Constraints on cyclotron features and accretion regime in the high-mass X-ray binary 4U 1700-37 from NuSTAR

TL;DR

This study uses NuSTAR data to analyze the X-ray properties of 4U 1700-37, constraining its magnetic field and accretion regime, and assessing the presence of cyclotron features.

Contribution

It provides the first detailed spectral and timing analysis of 4U 1700-37 with NuSTAR, constraining magnetic field strength and accretion mode, and evaluating cyclotron feature significance.

Findings

No definitive cyclotron line detection.

Magnetic field estimated at 1.7–4.4 × 10^{12} G.

Supports quasi-spherical subsonic accretion regime.

Abstract

4U 1700-37 is a wind-fed high-mass X-ray binary hosting a compact object, likely a neutron star, accreting from O6.5 Iaf+ supergiant HD 153919. Coherent pulsations not firmly detected; magnetic field strength remains uncertain. We analyze NuSTAR observations to characterize hard X-ray timing and spectral properties, test robustness of candidate cyclotron features, and constrain magnetic field and accretion regime.

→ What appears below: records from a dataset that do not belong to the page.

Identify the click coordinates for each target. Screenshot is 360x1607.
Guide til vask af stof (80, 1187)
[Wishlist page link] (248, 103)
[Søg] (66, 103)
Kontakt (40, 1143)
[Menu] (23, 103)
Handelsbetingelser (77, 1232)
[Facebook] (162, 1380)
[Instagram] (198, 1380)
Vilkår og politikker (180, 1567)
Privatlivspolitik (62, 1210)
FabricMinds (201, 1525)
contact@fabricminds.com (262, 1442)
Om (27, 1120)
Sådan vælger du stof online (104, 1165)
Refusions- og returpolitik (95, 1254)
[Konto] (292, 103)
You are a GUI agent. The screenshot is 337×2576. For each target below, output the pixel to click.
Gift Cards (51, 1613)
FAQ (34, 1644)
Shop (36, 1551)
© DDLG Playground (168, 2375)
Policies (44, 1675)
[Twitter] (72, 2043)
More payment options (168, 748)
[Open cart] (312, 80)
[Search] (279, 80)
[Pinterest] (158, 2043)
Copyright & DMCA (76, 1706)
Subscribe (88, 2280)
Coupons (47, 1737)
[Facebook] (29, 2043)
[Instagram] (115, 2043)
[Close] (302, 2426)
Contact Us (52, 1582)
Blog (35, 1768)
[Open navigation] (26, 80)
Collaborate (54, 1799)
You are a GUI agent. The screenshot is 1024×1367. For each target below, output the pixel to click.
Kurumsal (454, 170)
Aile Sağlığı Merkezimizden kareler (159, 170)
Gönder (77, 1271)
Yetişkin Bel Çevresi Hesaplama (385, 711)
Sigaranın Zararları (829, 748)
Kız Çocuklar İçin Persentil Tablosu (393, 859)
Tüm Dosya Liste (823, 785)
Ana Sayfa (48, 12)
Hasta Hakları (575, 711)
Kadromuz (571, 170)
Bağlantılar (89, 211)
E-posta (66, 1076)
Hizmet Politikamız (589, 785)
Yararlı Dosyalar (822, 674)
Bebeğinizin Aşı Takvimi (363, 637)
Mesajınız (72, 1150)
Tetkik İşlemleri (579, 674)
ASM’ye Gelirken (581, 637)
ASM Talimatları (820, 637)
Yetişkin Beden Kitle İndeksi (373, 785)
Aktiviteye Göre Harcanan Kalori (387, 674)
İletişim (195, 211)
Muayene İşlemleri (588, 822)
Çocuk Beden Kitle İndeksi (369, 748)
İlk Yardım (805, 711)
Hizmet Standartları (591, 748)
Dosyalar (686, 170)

We perform timing and spectral analysis of two observations, modeling spectra with continua used for accreting pulsars, and use simulations to assess significance of features. No coherent pulsations detected; pulsed fraction constrained below 1.5\%. Spectra are well described by absorbed blackbody plus cutoff power-law continuum, showing residuals around 20 keV and 40--50 keV. Features improve fits but do not constitute firm cyclotron detections. Intensity-resolved spectroscopy suggests possible shifts of apparent line centroid. Results favor neutron-star magnetic field of 1.7--4.4 $\times 10^{12}$ G and quasi-spherical subsonic accretion regime with equilibrium spin period $\sim 1.9$ ks. Analysis provides quantitative constraints on magnetic field and accretion physics, helping reconcile discrepant line-energy measurements.